Four people died on the day Hurricane Irma devastated the British Virgin Islands in 2017, and that number quickly became the government’s official death toll. However, as the population struggled to recover in dangerous living conditions, other residents seemed to be dying at an alarming rate. By comparing mortality data from the previous decade to the post-storm period, this project was able to show that Irma’s total toll was closer to 34. In a population of about 30,000, this difference was shocking, and it had previously gone unreported.
At a time when climate change threatens more frequent and more intense hurricanes, the project showed that the loss of life from a major storm in the BVI was about eight times higher than the official death toll reported by the government and repeated by the media. This discovery, in turn, suggested that the human cost of climate-change disasters in the region and further abroad is likely to be much higher than previously thought.
Locally, the project also highlighted the BVI government’s failure to consider post-disaster mortality in the official death toll, as well as highlighting other problems with the existing methods for recording causes of death. Additionally, it exposed the human cost of failures in the government response in areas including medical services, shelter, medicines, relief supplies and transportation. As the project showed, many post-storm deaths appeared to have been a direct result of such failures.
Many readers also reported that the project brought closure. They had suspected that a loved one’s death was a direct result of Irma, and they wondered why it hadn’t been officially designated as such. By reading others’ stories and the article’s analysis, they learned they were not alone.
Finally, the project, taken with others like it in Puerto Rico and other countries, helped highlight the urgent need for an international standard for measuring disaster mortality that takes into account indirect long-term deaths. A consistent methodology is essential if the world is to properly understand the real cost of disasters in the age of climate change — and to properly prepare for them.
The project started with shoe-leather reporting and then progressed to data analysis using various programs.
At the BVI Civil Registry, post-storm data had to be copied by hand out of the death register. Then it was entered into Microsoft Excel, which was used in conjunction with Tableau and other visualization programs to analyze and graph death numbers, causes, ages, and other factors in order to better understand the possible reasons for post-hurricane deaths.

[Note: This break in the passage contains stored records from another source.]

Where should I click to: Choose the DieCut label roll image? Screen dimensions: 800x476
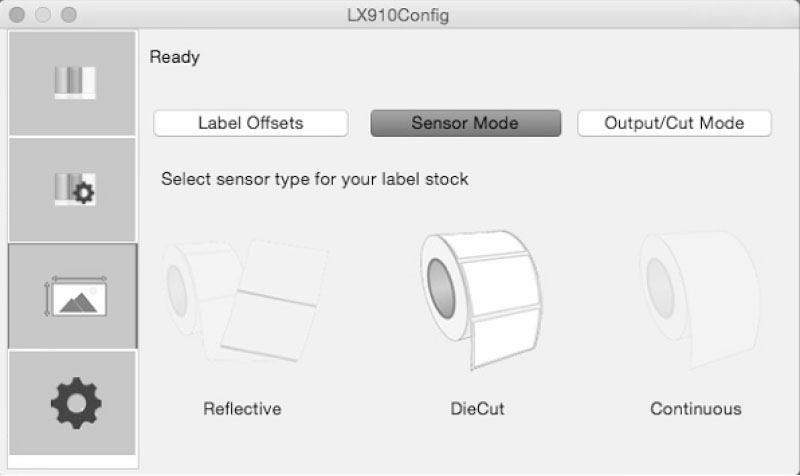(480, 299)
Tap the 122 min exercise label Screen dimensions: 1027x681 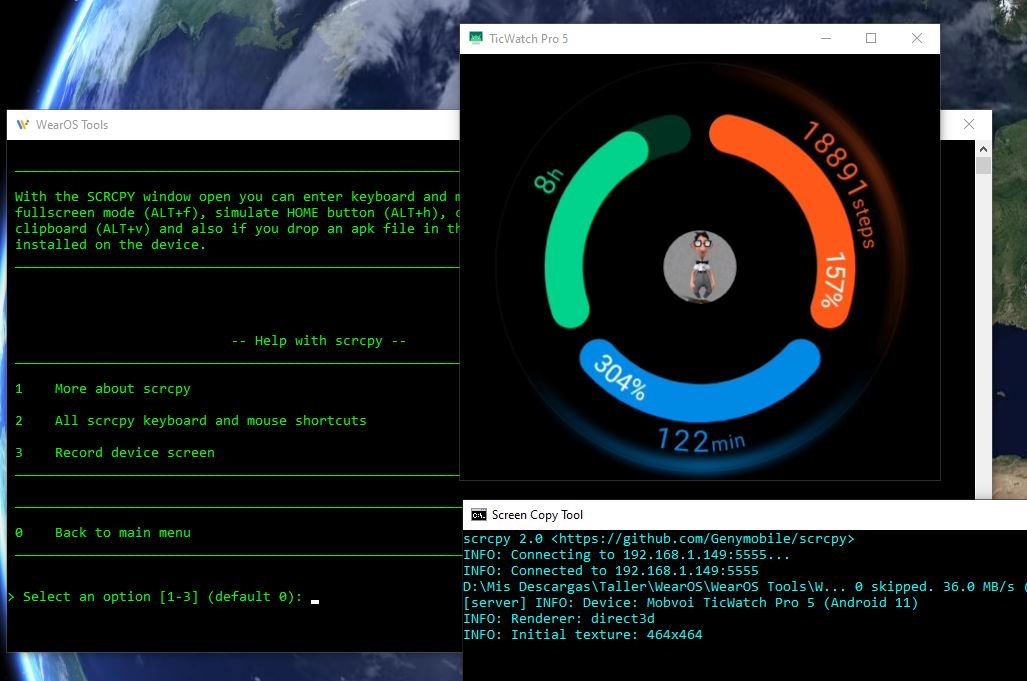[x=700, y=439]
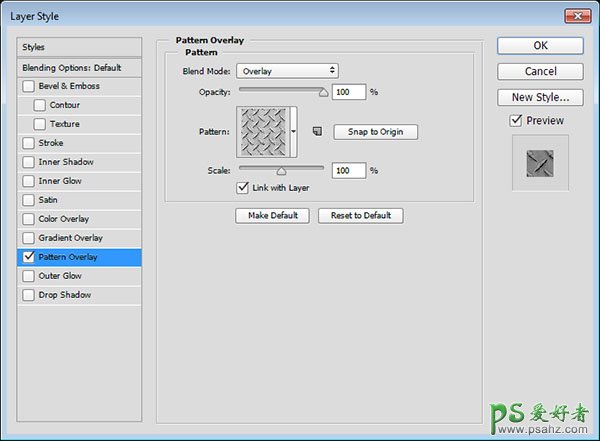This screenshot has width=600, height=441.
Task: Open Blending Options: Default
Action: [x=80, y=67]
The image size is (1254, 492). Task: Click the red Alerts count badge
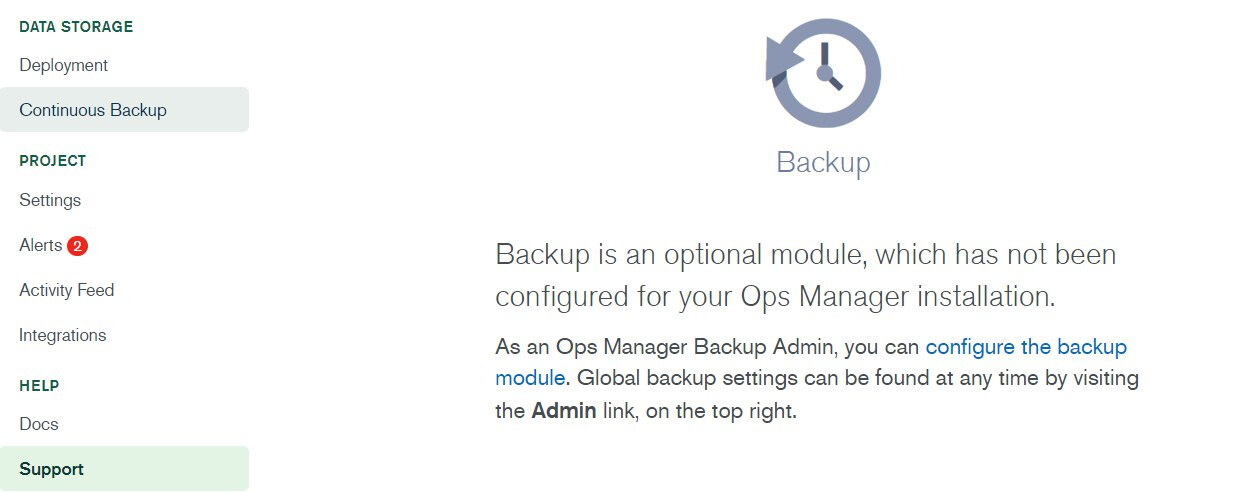pyautogui.click(x=78, y=245)
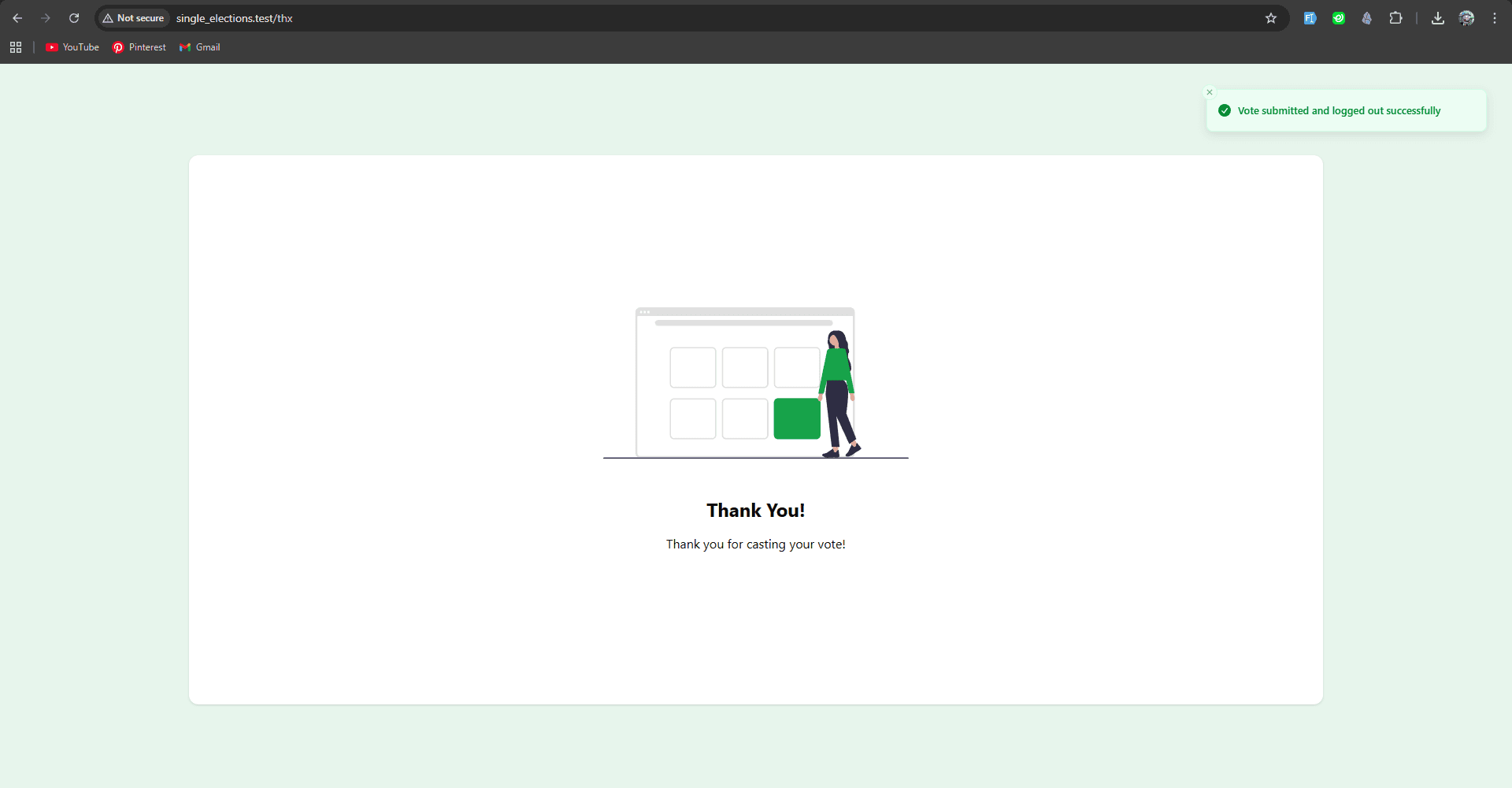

The most important analysis, however, focused on historical comparisons: The post-storm numbers were compared to aggregated data from the previous decade. In this manner, we were able to estimate a number of people who had died as an indirect result of the storm. Public health experts confirmed that this method is a reasonable approach for estimating the total toll of a disaster.
Finally, the data visualization programmes were used to present the information in an easily understood format in a series of graphs that we published in our print and online editions.
What was the hardest part of this project?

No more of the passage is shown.